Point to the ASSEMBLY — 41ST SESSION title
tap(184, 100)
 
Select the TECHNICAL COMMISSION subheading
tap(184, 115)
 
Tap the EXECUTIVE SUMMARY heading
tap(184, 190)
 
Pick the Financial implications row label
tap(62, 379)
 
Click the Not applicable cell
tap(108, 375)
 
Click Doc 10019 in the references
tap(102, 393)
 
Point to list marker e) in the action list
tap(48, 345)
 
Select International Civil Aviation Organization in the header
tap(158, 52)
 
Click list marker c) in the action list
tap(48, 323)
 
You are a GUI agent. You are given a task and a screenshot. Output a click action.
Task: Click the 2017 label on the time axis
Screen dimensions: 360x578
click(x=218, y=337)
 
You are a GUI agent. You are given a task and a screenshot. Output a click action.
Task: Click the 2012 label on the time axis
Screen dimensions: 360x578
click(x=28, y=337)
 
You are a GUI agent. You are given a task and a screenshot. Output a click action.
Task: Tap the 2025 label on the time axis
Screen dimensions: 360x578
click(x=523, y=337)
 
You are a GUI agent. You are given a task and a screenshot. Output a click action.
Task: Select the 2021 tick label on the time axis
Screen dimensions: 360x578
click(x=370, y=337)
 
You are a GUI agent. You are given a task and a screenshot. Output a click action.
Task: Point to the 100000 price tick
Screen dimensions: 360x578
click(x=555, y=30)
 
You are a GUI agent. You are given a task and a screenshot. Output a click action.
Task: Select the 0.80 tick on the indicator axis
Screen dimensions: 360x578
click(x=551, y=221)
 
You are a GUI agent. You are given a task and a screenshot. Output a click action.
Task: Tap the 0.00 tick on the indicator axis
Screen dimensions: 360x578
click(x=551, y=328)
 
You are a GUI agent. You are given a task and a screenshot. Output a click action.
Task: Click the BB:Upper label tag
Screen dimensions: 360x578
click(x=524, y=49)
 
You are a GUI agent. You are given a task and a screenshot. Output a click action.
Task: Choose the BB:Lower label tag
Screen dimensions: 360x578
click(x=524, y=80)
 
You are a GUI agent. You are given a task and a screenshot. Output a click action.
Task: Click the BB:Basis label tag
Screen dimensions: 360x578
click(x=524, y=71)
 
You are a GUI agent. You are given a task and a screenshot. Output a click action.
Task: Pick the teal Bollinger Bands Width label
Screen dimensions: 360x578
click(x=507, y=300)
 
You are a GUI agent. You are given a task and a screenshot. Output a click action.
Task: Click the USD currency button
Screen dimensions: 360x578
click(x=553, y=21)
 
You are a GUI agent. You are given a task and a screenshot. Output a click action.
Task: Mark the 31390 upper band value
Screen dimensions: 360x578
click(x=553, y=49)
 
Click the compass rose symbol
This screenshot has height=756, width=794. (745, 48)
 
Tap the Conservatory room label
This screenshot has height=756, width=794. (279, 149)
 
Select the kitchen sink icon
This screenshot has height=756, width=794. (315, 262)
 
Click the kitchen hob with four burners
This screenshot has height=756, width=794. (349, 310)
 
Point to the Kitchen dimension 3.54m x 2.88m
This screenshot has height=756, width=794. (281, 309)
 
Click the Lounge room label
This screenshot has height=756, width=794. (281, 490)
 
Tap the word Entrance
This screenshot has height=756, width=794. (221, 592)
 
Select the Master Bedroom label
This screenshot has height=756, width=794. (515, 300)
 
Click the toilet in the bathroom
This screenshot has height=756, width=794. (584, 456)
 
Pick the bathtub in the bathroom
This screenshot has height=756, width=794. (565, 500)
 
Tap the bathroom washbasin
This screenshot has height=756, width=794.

————————

Stated exercise. Reproduce everything from the start of the material down to the line containing "tap(102, 393)", keeping the requests and including both ends, but add -15 to every coordinate in the answers. Give only those lines.

Finished exercise.
Point to the ASSEMBLY — 41ST SESSION title
tap(169, 85)
 
Select the TECHNICAL COMMISSION subheading
tap(169, 100)
 
Tap the EXECUTIVE SUMMARY heading
tap(169, 175)
 
Pick the Financial implications row label
tap(47, 364)
 
Click the Not applicable cell
tap(93, 360)
 
Click Doc 10019 in the references
tap(87, 378)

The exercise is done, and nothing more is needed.